• STATED PROBLEM: Transcribe everything in the listing from its first line down to the line containing "click(138, 148)", with both ends included.
--- begin ---
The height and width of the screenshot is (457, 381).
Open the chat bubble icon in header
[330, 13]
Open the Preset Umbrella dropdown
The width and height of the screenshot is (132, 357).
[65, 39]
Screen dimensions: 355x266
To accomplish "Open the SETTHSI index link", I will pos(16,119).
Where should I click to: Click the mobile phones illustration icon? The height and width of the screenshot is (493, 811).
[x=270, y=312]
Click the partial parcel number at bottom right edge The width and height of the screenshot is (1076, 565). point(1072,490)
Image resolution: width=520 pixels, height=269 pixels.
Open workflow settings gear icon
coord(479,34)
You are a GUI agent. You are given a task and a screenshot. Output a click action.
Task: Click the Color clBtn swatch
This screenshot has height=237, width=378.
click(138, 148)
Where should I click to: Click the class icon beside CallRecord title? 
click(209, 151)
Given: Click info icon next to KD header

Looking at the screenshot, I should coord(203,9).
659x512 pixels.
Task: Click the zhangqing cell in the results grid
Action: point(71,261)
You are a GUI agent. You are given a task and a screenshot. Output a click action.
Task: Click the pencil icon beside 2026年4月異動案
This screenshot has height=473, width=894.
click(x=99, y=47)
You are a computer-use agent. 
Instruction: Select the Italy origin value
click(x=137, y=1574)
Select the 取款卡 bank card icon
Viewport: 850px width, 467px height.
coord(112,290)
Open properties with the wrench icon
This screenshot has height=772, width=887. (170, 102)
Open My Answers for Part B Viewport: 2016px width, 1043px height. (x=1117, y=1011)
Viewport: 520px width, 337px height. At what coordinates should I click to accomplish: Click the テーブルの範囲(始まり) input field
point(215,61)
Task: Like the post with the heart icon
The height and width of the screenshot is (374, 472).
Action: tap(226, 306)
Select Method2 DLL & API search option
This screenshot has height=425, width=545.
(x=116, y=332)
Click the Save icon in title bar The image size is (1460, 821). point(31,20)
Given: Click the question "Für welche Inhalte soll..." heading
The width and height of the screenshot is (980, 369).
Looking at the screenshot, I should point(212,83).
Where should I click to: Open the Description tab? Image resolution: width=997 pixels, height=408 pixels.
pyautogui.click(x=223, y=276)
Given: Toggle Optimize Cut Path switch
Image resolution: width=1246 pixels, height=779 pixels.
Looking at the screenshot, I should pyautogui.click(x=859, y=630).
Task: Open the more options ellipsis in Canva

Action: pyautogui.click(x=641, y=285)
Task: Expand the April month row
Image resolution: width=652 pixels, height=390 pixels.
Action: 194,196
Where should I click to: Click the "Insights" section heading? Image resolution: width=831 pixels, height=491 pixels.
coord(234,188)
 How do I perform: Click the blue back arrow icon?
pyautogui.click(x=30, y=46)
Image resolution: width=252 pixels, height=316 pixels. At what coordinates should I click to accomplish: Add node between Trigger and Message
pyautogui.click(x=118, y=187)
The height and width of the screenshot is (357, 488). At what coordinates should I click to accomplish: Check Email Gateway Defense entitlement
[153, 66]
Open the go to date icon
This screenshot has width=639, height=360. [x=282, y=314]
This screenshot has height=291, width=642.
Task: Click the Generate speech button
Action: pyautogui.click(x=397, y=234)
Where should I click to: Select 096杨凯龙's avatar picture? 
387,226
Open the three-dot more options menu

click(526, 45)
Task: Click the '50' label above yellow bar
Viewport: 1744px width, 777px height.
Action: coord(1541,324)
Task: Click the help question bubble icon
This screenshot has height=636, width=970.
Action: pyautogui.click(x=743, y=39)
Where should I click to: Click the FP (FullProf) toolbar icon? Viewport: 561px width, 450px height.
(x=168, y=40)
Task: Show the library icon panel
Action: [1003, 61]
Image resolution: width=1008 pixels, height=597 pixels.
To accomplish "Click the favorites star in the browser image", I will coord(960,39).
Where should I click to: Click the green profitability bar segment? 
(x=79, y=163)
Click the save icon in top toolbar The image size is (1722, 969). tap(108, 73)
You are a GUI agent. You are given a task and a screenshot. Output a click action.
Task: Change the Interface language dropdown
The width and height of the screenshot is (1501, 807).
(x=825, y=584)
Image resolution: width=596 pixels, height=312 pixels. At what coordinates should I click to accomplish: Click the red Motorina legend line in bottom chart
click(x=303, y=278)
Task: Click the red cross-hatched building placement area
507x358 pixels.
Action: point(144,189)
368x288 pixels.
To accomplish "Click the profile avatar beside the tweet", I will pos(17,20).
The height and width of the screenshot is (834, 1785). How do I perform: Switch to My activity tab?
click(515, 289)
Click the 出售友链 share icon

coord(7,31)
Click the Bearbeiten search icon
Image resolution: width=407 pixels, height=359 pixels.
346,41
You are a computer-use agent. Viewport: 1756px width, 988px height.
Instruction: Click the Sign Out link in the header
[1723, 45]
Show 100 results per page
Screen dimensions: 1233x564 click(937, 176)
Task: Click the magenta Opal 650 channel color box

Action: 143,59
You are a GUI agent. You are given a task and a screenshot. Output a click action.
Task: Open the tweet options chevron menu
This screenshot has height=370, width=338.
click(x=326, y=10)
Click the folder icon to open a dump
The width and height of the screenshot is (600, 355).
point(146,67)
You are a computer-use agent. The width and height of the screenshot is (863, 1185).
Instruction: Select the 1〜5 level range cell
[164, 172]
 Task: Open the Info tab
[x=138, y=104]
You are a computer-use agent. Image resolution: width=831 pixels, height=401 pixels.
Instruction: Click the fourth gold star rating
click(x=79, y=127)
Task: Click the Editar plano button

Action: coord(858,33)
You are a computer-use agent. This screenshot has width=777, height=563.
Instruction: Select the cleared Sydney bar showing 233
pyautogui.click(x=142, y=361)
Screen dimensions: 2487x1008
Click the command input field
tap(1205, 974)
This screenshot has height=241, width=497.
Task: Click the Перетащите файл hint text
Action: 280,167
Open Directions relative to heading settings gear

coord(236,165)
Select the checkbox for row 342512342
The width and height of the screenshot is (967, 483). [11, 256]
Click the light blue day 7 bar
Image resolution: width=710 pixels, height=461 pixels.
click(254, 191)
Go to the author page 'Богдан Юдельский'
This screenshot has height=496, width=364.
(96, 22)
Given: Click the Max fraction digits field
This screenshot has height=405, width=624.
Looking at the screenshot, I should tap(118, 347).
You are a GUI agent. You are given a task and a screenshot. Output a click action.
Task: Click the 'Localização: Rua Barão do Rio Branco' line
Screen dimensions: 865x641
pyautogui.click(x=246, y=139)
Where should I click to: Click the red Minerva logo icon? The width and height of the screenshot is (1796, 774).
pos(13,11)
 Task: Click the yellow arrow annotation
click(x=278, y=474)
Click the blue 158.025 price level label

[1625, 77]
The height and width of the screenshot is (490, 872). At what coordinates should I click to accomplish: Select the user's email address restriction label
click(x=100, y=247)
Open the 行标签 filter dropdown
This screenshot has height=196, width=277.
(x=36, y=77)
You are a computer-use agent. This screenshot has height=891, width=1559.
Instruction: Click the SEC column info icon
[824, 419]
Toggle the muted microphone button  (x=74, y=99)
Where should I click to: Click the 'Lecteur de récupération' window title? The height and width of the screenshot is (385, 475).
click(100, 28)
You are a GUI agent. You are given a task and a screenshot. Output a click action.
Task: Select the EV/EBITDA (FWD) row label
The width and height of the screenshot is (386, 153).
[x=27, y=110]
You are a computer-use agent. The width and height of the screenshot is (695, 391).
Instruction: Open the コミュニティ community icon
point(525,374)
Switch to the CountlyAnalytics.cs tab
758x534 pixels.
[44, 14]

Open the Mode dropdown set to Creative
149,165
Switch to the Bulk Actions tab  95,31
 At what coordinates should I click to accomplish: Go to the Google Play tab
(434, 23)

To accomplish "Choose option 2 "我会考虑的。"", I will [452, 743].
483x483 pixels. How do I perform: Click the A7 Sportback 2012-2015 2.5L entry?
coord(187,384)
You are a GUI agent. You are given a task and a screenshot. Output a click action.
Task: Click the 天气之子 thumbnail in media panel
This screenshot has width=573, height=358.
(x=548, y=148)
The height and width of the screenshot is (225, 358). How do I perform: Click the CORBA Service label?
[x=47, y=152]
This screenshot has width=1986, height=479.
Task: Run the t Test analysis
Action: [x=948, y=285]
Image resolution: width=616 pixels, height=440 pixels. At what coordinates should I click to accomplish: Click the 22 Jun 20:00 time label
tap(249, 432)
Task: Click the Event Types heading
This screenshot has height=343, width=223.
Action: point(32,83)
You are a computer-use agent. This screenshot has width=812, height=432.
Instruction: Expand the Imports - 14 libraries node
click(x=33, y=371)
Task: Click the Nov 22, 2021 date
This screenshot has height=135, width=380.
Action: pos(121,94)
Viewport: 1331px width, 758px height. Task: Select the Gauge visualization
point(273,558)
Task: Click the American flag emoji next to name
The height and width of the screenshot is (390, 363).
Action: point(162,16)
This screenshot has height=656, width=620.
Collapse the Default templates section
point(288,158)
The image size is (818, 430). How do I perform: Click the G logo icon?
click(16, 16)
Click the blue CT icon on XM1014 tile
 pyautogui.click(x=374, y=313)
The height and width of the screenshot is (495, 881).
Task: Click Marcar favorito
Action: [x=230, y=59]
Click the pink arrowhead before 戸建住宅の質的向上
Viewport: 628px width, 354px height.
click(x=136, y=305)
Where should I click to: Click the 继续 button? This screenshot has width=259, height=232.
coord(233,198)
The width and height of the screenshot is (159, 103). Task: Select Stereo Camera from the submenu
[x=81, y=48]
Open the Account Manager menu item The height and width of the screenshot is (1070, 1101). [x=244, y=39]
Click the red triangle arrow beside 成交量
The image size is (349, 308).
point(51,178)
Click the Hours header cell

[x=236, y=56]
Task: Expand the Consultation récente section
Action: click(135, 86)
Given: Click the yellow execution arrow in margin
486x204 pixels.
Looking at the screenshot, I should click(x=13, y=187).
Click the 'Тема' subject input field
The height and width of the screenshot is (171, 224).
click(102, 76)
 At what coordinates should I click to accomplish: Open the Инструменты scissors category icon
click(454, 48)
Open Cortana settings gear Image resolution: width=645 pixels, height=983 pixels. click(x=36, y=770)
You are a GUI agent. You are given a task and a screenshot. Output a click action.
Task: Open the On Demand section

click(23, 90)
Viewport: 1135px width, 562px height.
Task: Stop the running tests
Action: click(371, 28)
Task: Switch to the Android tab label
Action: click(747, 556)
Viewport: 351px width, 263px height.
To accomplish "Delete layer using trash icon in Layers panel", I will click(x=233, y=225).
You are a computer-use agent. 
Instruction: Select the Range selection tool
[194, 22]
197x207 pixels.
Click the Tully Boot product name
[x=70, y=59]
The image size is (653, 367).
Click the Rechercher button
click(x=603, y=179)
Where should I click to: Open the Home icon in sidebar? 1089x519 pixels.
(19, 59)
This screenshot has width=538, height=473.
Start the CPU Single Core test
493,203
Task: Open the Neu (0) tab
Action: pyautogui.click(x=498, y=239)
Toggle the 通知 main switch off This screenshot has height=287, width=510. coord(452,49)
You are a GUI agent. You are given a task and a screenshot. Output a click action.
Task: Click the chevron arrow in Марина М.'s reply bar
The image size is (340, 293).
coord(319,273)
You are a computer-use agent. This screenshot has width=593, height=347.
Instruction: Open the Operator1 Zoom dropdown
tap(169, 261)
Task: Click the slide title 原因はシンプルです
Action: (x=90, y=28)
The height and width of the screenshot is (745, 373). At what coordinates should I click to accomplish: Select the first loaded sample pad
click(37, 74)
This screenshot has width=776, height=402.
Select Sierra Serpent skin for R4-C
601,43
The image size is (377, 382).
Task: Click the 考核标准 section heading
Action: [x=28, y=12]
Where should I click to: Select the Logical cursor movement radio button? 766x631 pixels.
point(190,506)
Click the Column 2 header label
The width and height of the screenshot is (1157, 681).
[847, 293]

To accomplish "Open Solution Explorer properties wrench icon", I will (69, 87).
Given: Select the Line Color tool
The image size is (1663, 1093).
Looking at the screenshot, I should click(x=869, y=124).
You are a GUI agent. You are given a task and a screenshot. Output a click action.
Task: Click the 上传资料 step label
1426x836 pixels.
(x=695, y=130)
--- end ---
• THE ANSWER:
The height and width of the screenshot is (457, 381).
Open the chat bubble icon in header
[330, 13]
Open the Preset Umbrella dropdown
The width and height of the screenshot is (132, 357).
[65, 39]
Screen dimensions: 355x266
To accomplish "Open the SETTHSI index link", I will pos(16,119).
Where should I click to: Click the mobile phones illustration icon? The height and width of the screenshot is (493, 811).
[x=270, y=312]
Click the partial parcel number at bottom right edge The width and height of the screenshot is (1076, 565). point(1072,490)
Image resolution: width=520 pixels, height=269 pixels.
Open workflow settings gear icon
coord(479,34)
You are a GUI agent. You are given a task and a screenshot. Output a click action.
Task: Click the Color clBtn swatch
This screenshot has height=237, width=378.
click(138, 148)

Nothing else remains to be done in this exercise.